Cinquantasette giorni. Tanto è vissuto Paolo Borsellino senza Giovanni Falcone. Nemmeno due mesi, dopo il massacro di Capaci, 23 maggio 1992. Il 19 luglio è toccato a lui. Via D’Amelio, bomba, colonne di fumo nero, corpi smembrati, palazzi sventrati, sangue e altro sangue, su una Palermo ancora tramortita, su un’Italia distratta dai riti dell’estate.

Cinquantasette giorni. Cinquantasette notti. Chissà come li ha vissuti, Paolo Borsellino. Paura. Angoscia. Solitudine. Sofferenza. Tristezza. Delusione. Preghiera. Disperazione. Sentimento di sconfitta. Interrogativi angosciosi. Ne vale la pena? Tormenti. Fuggire? Restare? Tacere? Urlare?

Come passa quelle ore interminabili, eppure contate, il magistrato che ha abbattuto un bel pezzo di storia della mafia in Sicilia? Ricordi. Rimpianti. Orgoglio. Resa. Vendetta. Progetti. Agnese e i ragazzi. Manfredi, Lucia, Fiammetta. Vedova. Orfani. Assenza. Vuoto. Senso del dovere. Senso di inutilità. La mafia ammazza, sempre. La politica? Lontana. Indifferente. Impaurita. Malata.

Cinquantasette notti. Tra sonno e veglia. Lacrime e preghiere. Buio. Oscurità. Come si fa a dormire, sapendo di avere poco tempo? Mesi? Giorni? Tocca a Paolo Borsellino, ora. La lista di Cosa Nostra. Da qualche parte, in quella Palermo di sempre, i macellai si preparano. Tic tac. Il conto alla rovescia è partito. Tritolo per Paolo Borsellino. È il suo turno. Non ci si deve permettere di mandare in galera la mafia e poterlo raccontare.

Perché nessuno fa nulla? Perché nessuno salverà Paolo Borsellino? Allontanarlo, nasconderlo, difenderlo. Un servitore fedele dello Stato, non può essere lasciato in mano ai carnefici. Solo, con la sua scorta, ragazzi mandati al macello con lui.

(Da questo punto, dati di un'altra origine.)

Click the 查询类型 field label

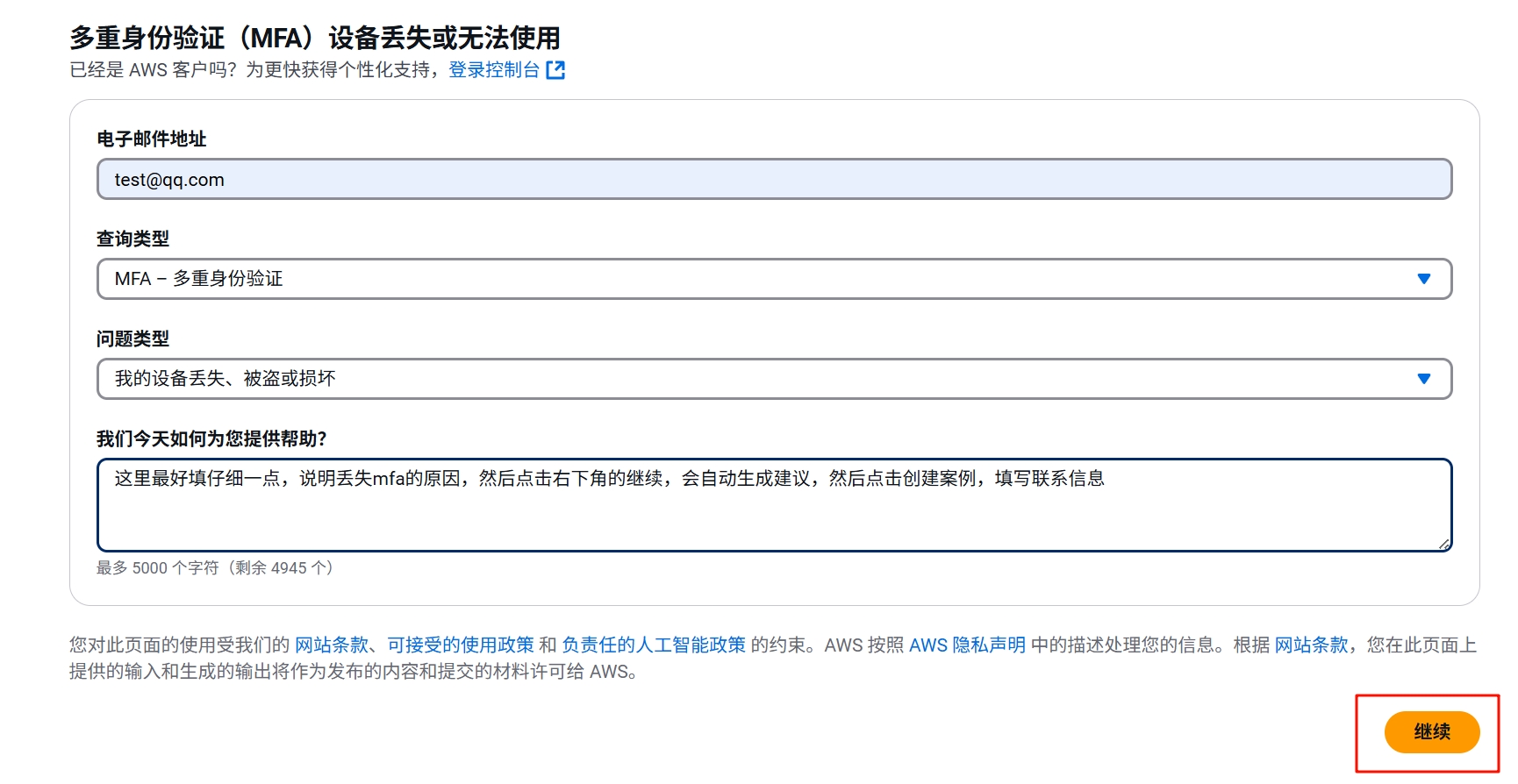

Fuggi, Paolo, fuggi. Non restare a Palermo. Salva la tua vita e la nostra tranquillità estiva. Giovanni non c’è più, e non ritornerà. Il tempo passa, corre, vola via. Tic tac, tic tac.

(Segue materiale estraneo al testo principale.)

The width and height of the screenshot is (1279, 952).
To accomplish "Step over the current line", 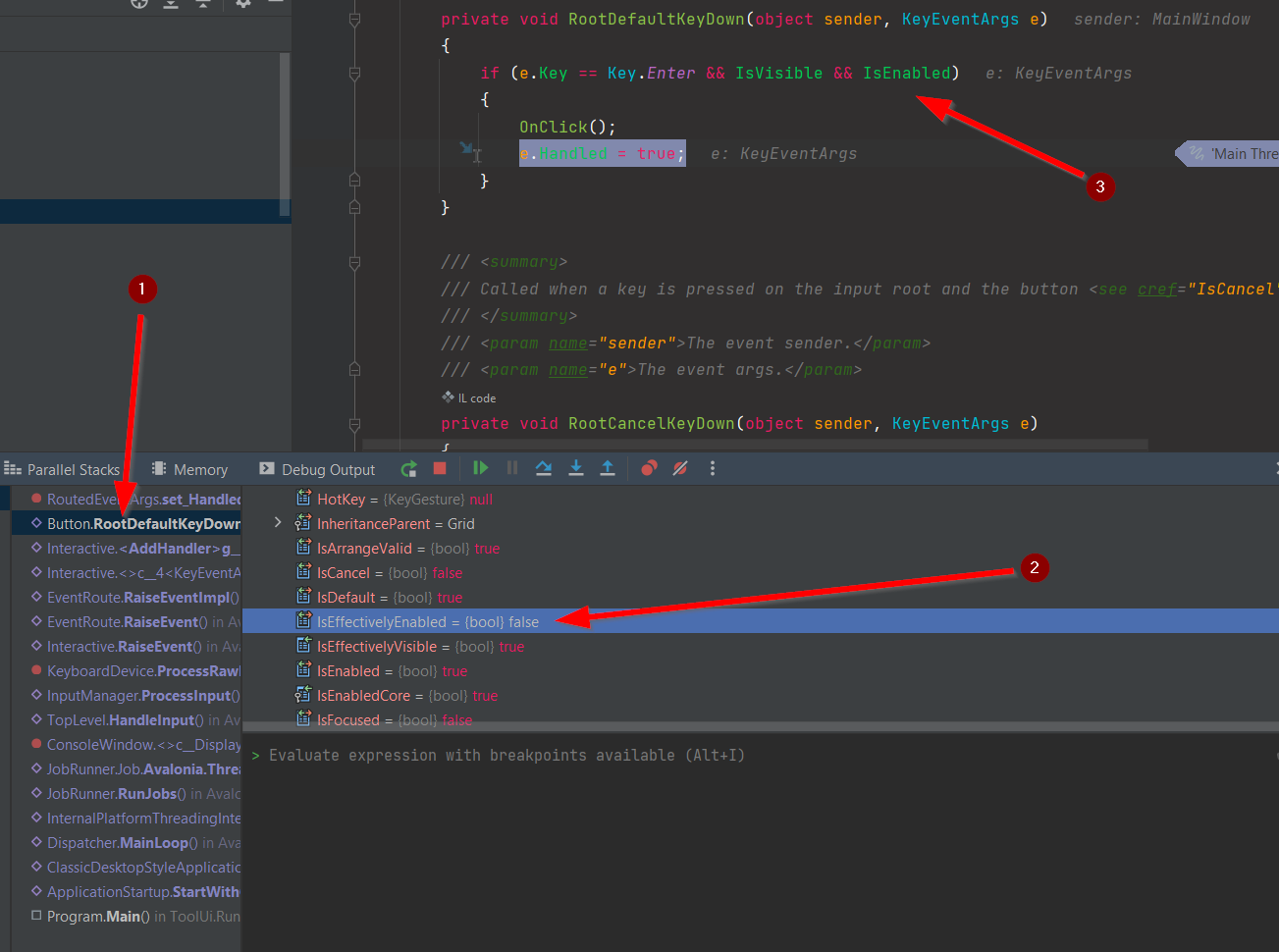I will pos(544,468).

No, Borsellino lavora e lavora, anche in nome di Giovanni. Borsellino è un magistrato, il più bravo, il più onesto, il più serio, è l’erede di Giovanni. Borsellino è un cristiano, sa che Gesù Cristo non è fuggito dalla croce. Sa che c’è una morte, sa che c’è una risurrezione. Ma quanto dolore acerbo nelle ore della via crucis. Quanto poco tempo. Tic tac, tic tac.

Cinquantasette giorni, lentissimi, rapidissimi. Il tempo di Paolo è scaduto. Il tempo di Paolo è finito. Adesso viene la notte. Nero il cielo di Palermo. Giovanni e Paolo, insieme, di nuovo.